Cannon Park is a suburb in the southwest of the City of Coventry, West Midlands, England. It can be accessed via the major roads Kenpas Highway (A45) or Kenilworth Road. The area has a sizable shopping centre of the same name (considered 'state-of-the-art' when it opened in 1977) which features food stores, shops and eateries. Tenants include a post office, Tesco, Wilko and Iceland.

The residential area of Cannon Park was developed between the late-1960s and mid-1980s and is considered to be one of the most prosperous districts of the city. The University of Warwick is located directly adjacent to Cannon Park. The suburb is served by Cannon Park Primary School located within it.

It is bounded by the suburbs of Canley to the north and west, Westwood Heath to the south, Cannon Hill to the northeast, and Gibbet Hill to the southeast.

The bus stop at the shopping centre is used as the stop and sometimes terminus for Megabus services to London, Leeds, Manchester and Portsmouth.

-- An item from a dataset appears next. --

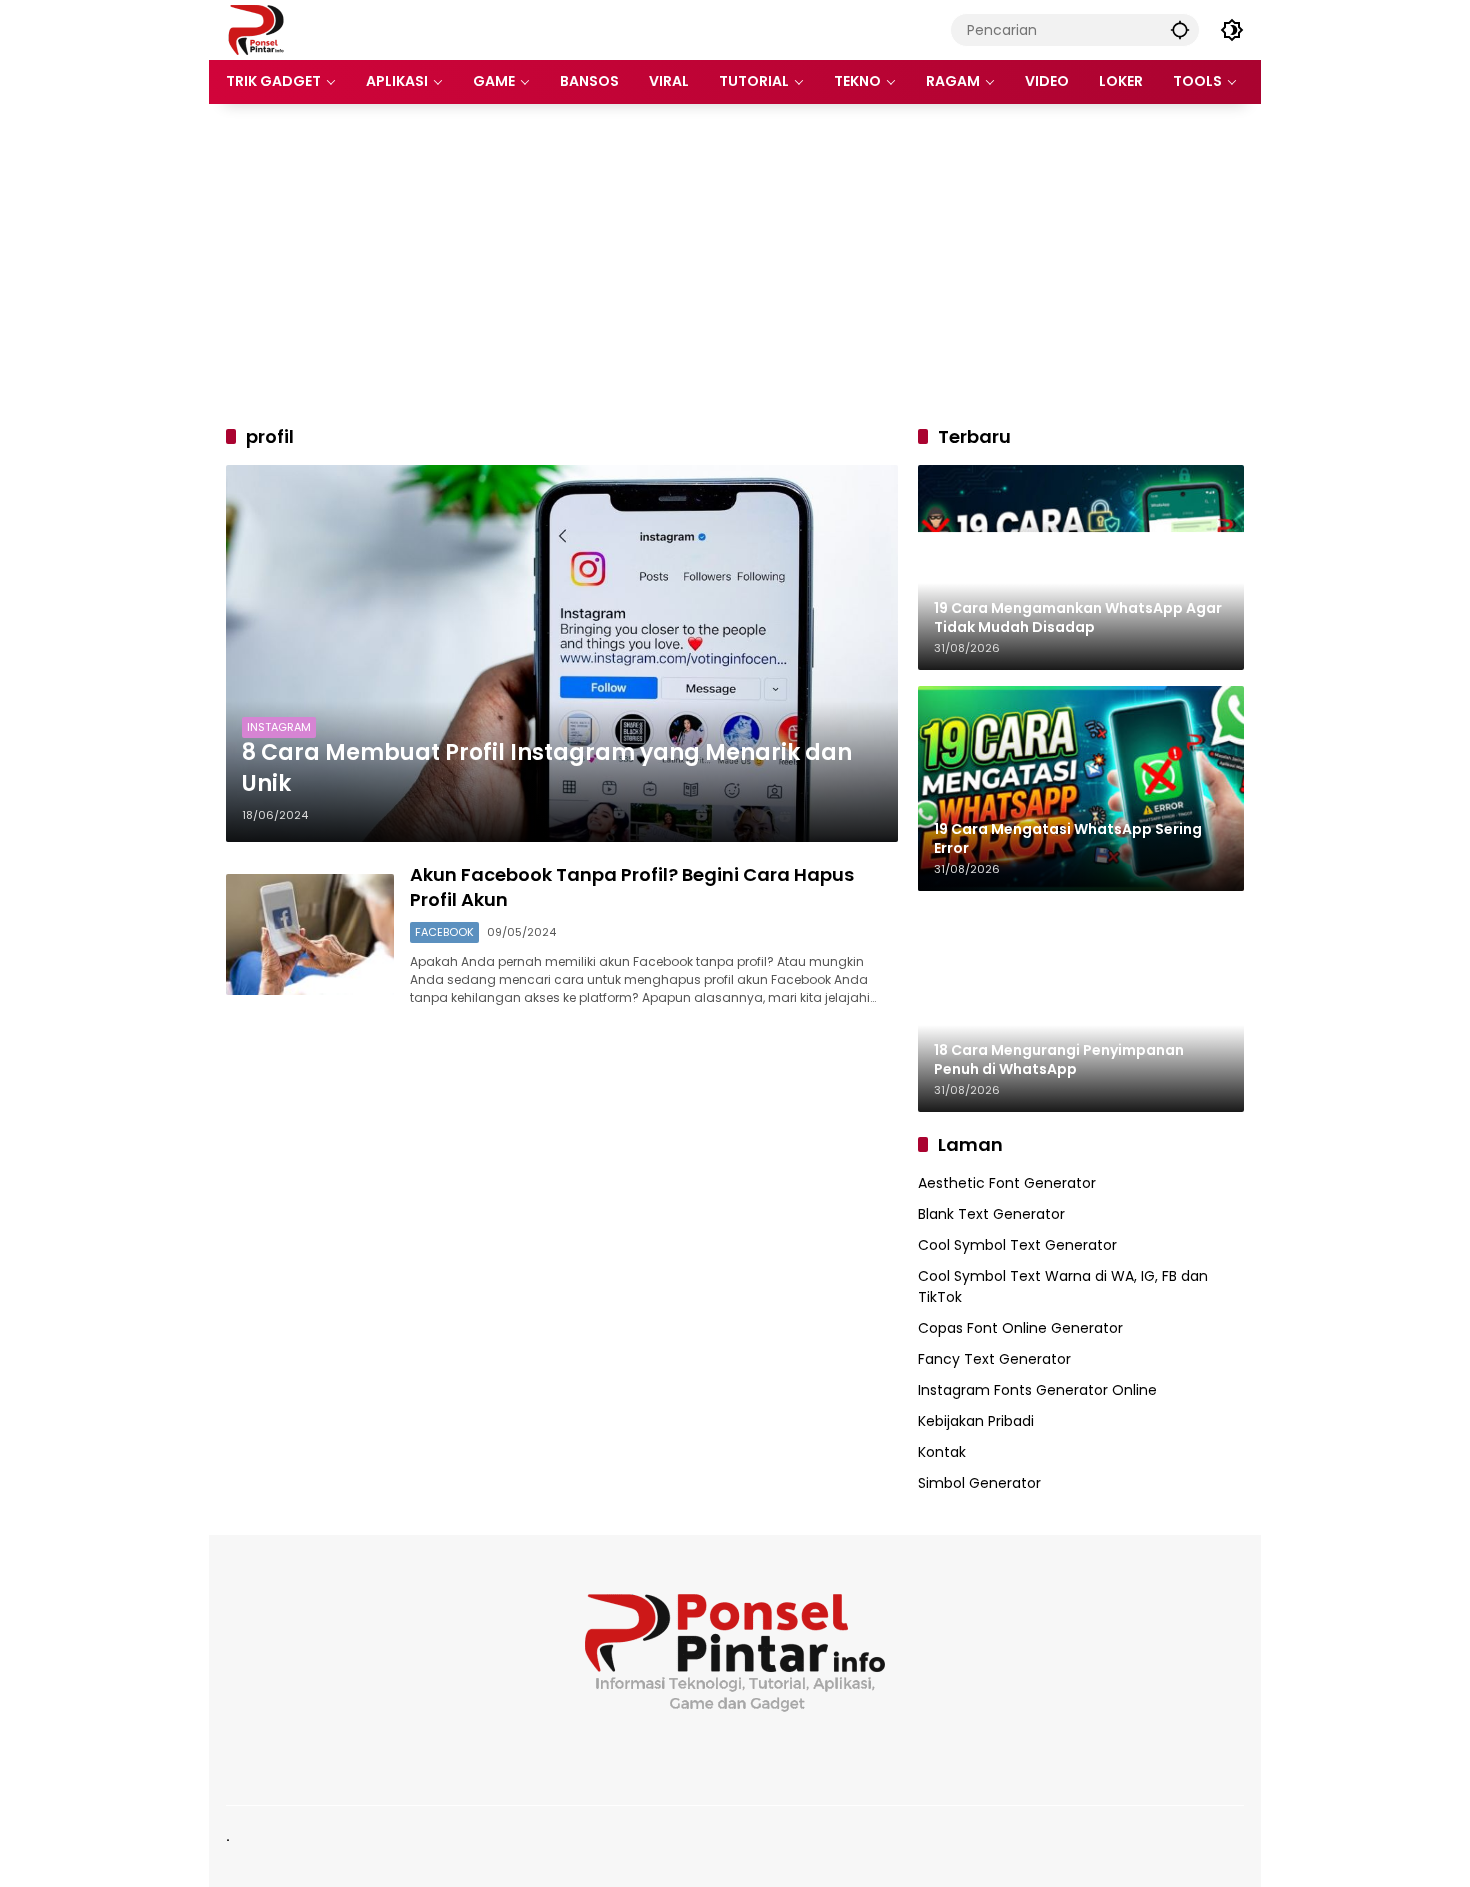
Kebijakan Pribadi (976, 1421)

There are currently plans in place to demolish the current shopping centre, and replace it with a new one including a significantly larger Tesco Extra store, similar in size to the one at the Ricoh Arena, Coventry. It is currently unclear when such plans will be developed, as whilst receiving planning permission from the local authority, there has been significant opposition from local residents.